AIM OF THE EXERCISE:
Copy out every one of the entries below word for word, keeping each line as it stands.

PROVIDED DATA:
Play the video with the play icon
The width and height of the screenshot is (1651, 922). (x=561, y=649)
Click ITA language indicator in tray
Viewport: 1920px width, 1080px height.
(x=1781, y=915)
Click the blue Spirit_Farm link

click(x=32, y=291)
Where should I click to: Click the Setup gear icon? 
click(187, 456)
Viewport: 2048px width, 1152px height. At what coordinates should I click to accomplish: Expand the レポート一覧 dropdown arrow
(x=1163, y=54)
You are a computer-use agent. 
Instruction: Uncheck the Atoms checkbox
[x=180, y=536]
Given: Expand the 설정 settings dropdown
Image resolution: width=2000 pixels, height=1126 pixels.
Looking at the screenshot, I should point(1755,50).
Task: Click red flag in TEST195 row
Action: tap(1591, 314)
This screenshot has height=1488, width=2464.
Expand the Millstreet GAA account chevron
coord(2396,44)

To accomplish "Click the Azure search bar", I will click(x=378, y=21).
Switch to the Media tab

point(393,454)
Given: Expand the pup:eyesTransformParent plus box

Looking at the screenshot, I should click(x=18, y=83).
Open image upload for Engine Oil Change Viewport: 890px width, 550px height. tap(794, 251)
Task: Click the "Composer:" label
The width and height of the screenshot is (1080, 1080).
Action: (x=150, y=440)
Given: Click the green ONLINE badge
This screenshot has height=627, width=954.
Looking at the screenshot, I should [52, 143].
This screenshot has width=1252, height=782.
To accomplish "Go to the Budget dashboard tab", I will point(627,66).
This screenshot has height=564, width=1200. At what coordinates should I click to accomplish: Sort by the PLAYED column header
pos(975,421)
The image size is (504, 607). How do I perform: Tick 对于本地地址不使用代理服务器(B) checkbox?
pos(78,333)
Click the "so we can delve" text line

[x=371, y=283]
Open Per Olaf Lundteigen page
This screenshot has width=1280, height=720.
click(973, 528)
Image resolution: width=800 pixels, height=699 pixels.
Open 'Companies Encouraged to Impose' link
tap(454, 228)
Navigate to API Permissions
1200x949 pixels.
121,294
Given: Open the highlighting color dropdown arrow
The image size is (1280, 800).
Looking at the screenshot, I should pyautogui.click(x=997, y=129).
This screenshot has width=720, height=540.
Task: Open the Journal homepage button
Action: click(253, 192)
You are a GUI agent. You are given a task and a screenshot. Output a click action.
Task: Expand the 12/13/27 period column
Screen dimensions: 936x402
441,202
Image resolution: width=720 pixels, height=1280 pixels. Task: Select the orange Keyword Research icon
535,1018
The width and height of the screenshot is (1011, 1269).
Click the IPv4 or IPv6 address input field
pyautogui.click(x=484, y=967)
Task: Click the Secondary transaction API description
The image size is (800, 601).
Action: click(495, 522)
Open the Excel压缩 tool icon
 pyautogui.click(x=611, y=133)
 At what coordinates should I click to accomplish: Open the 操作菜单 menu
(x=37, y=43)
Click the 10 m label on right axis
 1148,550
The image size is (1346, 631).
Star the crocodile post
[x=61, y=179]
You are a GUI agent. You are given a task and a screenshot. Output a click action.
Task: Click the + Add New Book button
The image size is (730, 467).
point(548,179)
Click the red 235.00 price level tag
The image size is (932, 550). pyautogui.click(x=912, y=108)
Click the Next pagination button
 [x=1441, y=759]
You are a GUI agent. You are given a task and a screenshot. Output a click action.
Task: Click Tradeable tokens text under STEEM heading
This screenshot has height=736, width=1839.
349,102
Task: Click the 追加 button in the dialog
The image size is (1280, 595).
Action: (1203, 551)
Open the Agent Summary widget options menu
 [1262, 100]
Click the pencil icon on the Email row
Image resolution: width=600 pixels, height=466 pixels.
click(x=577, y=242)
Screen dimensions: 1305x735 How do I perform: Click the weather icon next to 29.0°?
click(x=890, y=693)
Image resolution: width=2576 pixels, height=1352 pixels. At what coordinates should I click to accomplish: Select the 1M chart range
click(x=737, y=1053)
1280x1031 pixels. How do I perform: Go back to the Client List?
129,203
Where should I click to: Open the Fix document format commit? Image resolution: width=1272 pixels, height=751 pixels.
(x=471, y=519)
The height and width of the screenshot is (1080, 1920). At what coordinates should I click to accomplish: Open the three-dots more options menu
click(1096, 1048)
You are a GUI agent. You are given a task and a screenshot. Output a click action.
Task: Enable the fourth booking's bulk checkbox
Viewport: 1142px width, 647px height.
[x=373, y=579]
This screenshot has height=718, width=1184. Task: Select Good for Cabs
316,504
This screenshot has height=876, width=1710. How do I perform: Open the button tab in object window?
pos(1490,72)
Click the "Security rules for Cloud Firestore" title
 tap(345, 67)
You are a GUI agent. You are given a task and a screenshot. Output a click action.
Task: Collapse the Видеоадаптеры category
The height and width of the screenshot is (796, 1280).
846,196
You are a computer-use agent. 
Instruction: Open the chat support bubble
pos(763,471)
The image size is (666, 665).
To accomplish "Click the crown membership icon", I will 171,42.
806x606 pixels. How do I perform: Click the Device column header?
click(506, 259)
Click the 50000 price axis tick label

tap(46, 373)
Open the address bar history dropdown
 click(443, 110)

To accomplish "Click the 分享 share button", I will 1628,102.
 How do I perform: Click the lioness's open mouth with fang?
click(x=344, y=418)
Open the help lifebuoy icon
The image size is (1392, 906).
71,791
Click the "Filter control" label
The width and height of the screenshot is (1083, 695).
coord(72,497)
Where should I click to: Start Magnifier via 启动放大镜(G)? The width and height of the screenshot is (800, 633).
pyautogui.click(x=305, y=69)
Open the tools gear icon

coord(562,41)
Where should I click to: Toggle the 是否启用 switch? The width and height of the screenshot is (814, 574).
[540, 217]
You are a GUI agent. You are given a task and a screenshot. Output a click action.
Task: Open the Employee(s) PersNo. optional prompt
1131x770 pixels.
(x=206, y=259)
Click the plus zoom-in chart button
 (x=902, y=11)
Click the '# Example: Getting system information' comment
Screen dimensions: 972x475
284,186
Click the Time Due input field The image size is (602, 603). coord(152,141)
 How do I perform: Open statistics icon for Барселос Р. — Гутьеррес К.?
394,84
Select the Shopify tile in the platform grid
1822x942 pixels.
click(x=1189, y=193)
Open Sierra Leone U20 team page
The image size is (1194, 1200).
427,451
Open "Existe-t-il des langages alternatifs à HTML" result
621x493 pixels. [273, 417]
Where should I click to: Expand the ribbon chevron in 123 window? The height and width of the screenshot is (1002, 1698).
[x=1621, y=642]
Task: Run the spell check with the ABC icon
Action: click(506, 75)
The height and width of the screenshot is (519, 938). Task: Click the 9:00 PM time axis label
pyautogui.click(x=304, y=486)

TASK ANSWER:
Play the video with the play icon
The width and height of the screenshot is (1651, 922). (x=561, y=649)
Click ITA language indicator in tray
Viewport: 1920px width, 1080px height.
(x=1781, y=915)
Click the blue Spirit_Farm link

click(x=32, y=291)
Where should I click to: Click the Setup gear icon? 
click(187, 456)
Viewport: 2048px width, 1152px height. At what coordinates should I click to accomplish: Expand the レポート一覧 dropdown arrow
(x=1163, y=54)
You are a computer-use agent. 
Instruction: Uncheck the Atoms checkbox
[x=180, y=536]
Given: Expand the 설정 settings dropdown
Image resolution: width=2000 pixels, height=1126 pixels.
Looking at the screenshot, I should point(1755,50).
Task: Click red flag in TEST195 row
Action: tap(1591, 314)
This screenshot has height=1488, width=2464.
Expand the Millstreet GAA account chevron
coord(2396,44)

To accomplish "Click the Azure search bar", I will click(x=378, y=21).
Switch to the Media tab

point(393,454)
Given: Expand the pup:eyesTransformParent plus box

Looking at the screenshot, I should click(x=18, y=83).
Open image upload for Engine Oil Change Viewport: 890px width, 550px height. tap(794, 251)
Task: Click the "Composer:" label
The width and height of the screenshot is (1080, 1080).
Action: (x=150, y=440)
Given: Click the green ONLINE badge
This screenshot has height=627, width=954.
Looking at the screenshot, I should [52, 143].
This screenshot has width=1252, height=782.
To accomplish "Go to the Budget dashboard tab", I will point(627,66).
This screenshot has height=564, width=1200. At what coordinates should I click to accomplish: Sort by the PLAYED column header
pos(975,421)
The image size is (504, 607). How do I perform: Tick 对于本地地址不使用代理服务器(B) checkbox?
pos(78,333)
Click the "so we can delve" text line

[x=371, y=283]
Open Per Olaf Lundteigen page
This screenshot has width=1280, height=720.
click(973, 528)
Image resolution: width=800 pixels, height=699 pixels.
Open 'Companies Encouraged to Impose' link
tap(454, 228)
Navigate to API Permissions
1200x949 pixels.
121,294
Given: Open the highlighting color dropdown arrow
The image size is (1280, 800).
Looking at the screenshot, I should pyautogui.click(x=997, y=129).
This screenshot has width=720, height=540.
Task: Open the Journal homepage button
Action: click(253, 192)
You are a GUI agent. You are given a task and a screenshot. Output a click action.
Task: Expand the 12/13/27 period column
Screen dimensions: 936x402
441,202
Image resolution: width=720 pixels, height=1280 pixels. Task: Select the orange Keyword Research icon
535,1018
The width and height of the screenshot is (1011, 1269).
Click the IPv4 or IPv6 address input field
pyautogui.click(x=484, y=967)
Task: Click the Secondary transaction API description
The image size is (800, 601).
Action: click(495, 522)
Open the Excel压缩 tool icon
 pyautogui.click(x=611, y=133)
 At what coordinates should I click to accomplish: Open the 操作菜单 menu
(x=37, y=43)
Click the 10 m label on right axis
 1148,550
The image size is (1346, 631).
Star the crocodile post
[x=61, y=179]
You are a GUI agent. You are given a task and a screenshot. Output a click action.
Task: Click the + Add New Book button
The image size is (730, 467).
point(548,179)
Click the red 235.00 price level tag
The image size is (932, 550). pyautogui.click(x=912, y=108)
Click the Next pagination button
 [x=1441, y=759]
You are a GUI agent. You are given a task and a screenshot. Output a click action.
Task: Click Tradeable tokens text under STEEM heading
This screenshot has height=736, width=1839.
349,102
Task: Click the 追加 button in the dialog
The image size is (1280, 595).
Action: (1203, 551)
Open the Agent Summary widget options menu
 [1262, 100]
Click the pencil icon on the Email row
Image resolution: width=600 pixels, height=466 pixels.
click(x=577, y=242)
Screen dimensions: 1305x735 How do I perform: Click the weather icon next to 29.0°?
click(x=890, y=693)
Image resolution: width=2576 pixels, height=1352 pixels. At what coordinates should I click to accomplish: Select the 1M chart range
click(x=737, y=1053)
1280x1031 pixels. How do I perform: Go back to the Client List?
129,203
Where should I click to: Open the Fix document format commit? Image resolution: width=1272 pixels, height=751 pixels.
(x=471, y=519)
The height and width of the screenshot is (1080, 1920). At what coordinates should I click to accomplish: Open the three-dots more options menu
click(1096, 1048)
You are a GUI agent. You are given a task and a screenshot. Output a click action.
Task: Enable the fourth booking's bulk checkbox
Viewport: 1142px width, 647px height.
[x=373, y=579]
This screenshot has height=718, width=1184. Task: Select Good for Cabs
316,504
This screenshot has height=876, width=1710. How do I perform: Open the button tab in object window?
pos(1490,72)
Click the "Security rules for Cloud Firestore" title
 tap(345, 67)
You are a GUI agent. You are given a task and a screenshot. Output a click action.
Task: Collapse the Видеоадаптеры category
The height and width of the screenshot is (796, 1280).
846,196
You are a computer-use agent. 
Instruction: Open the chat support bubble
pos(763,471)
The image size is (666, 665).
To accomplish "Click the crown membership icon", I will 171,42.
806x606 pixels. How do I perform: Click the Device column header?
click(506, 259)
Click the 50000 price axis tick label

tap(46, 373)
Open the address bar history dropdown
 click(443, 110)

To accomplish "Click the 分享 share button", I will 1628,102.
 How do I perform: Click the lioness's open mouth with fang?
click(x=344, y=418)
Open the help lifebuoy icon
The image size is (1392, 906).
71,791
Click the "Filter control" label
The width and height of the screenshot is (1083, 695).
coord(72,497)
Where should I click to: Start Magnifier via 启动放大镜(G)? The width and height of the screenshot is (800, 633).
pyautogui.click(x=305, y=69)
Open the tools gear icon

coord(562,41)
Where should I click to: Toggle the 是否启用 switch? The width and height of the screenshot is (814, 574).
[540, 217]
You are a GUI agent. You are given a task and a screenshot. Output a click action.
Task: Open the Employee(s) PersNo. optional prompt
1131x770 pixels.
(x=206, y=259)
Click the plus zoom-in chart button
 (x=902, y=11)
Click the '# Example: Getting system information' comment
Screen dimensions: 972x475
284,186
Click the Time Due input field The image size is (602, 603). coord(152,141)
 How do I perform: Open statistics icon for Барселос Р. — Гутьеррес К.?
394,84
Select the Shopify tile in the platform grid
1822x942 pixels.
click(x=1189, y=193)
Open Sierra Leone U20 team page
The image size is (1194, 1200).
427,451
Open "Existe-t-il des langages alternatifs à HTML" result
621x493 pixels. [273, 417]
Where should I click to: Expand the ribbon chevron in 123 window? The height and width of the screenshot is (1002, 1698).
[x=1621, y=642]
Task: Run the spell check with the ABC icon
Action: click(506, 75)
The height and width of the screenshot is (519, 938). Task: Click the 9:00 PM time axis label
pyautogui.click(x=304, y=486)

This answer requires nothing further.